(What the task asks):
From the entries underneath, give the number of lines holding the word "computer", without any other words.

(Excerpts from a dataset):
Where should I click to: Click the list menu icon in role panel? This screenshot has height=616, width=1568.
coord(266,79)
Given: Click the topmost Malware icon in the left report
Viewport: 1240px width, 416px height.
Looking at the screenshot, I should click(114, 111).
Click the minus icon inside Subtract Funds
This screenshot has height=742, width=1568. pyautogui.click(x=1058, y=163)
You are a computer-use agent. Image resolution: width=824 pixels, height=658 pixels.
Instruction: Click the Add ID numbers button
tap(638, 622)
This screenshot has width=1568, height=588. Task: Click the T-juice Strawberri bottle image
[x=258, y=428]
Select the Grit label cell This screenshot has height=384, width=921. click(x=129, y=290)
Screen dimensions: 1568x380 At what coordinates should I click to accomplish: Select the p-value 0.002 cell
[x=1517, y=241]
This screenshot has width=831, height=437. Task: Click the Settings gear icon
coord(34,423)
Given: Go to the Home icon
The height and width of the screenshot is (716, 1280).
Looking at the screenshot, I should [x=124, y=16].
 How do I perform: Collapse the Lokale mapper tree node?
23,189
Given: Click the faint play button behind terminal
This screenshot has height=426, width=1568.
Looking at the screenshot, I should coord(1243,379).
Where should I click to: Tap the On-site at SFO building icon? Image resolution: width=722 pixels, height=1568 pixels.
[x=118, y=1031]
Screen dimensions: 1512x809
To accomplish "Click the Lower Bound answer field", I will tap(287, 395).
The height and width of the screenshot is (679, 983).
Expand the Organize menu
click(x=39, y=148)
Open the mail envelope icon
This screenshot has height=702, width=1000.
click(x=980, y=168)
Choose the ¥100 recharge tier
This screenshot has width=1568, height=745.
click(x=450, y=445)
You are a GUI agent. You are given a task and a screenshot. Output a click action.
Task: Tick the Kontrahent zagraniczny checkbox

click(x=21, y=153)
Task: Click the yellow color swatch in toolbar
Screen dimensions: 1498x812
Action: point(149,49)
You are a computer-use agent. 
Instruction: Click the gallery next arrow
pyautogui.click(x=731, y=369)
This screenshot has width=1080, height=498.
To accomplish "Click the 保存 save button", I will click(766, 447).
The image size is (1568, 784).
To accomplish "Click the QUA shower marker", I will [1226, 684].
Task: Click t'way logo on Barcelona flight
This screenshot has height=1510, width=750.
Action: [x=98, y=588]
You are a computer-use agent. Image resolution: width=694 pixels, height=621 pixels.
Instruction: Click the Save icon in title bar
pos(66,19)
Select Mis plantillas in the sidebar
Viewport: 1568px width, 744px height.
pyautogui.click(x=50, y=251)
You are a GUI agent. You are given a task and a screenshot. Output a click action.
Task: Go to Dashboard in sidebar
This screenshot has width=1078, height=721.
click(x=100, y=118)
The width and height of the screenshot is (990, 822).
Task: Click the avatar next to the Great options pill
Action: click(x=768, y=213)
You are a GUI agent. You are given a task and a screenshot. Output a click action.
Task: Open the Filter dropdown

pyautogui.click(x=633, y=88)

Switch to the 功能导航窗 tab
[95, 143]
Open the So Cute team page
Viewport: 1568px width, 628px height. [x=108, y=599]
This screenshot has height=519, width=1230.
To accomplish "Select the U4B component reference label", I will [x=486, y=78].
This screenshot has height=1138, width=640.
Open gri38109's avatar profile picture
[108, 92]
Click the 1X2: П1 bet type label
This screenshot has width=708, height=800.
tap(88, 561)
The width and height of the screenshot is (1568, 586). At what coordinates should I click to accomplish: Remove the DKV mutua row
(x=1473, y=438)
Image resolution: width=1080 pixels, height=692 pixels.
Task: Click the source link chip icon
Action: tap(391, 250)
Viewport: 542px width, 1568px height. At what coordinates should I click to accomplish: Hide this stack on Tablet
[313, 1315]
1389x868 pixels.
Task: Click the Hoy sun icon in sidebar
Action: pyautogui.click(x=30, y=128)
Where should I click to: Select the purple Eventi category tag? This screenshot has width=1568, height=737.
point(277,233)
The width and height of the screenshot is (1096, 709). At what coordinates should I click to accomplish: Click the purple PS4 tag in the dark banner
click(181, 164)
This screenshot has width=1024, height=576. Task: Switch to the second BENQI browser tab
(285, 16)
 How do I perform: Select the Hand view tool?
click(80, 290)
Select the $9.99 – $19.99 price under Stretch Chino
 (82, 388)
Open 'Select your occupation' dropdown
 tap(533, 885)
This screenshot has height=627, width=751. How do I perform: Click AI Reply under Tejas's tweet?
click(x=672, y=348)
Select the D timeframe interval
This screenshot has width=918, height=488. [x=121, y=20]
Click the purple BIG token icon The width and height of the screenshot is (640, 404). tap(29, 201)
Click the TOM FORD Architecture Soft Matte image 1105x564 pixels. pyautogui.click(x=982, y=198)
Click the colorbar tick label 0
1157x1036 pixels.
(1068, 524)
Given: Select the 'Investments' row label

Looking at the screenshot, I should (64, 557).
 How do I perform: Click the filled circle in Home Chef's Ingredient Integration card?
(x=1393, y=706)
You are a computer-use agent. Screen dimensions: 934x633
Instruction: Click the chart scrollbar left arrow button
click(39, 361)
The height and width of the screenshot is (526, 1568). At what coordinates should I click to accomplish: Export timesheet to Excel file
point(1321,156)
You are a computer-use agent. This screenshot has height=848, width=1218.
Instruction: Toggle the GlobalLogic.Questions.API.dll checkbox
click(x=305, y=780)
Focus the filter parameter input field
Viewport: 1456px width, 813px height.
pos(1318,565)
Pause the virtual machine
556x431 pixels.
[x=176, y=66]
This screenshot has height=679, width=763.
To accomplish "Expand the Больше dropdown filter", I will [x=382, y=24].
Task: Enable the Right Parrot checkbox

(Exercise result):
5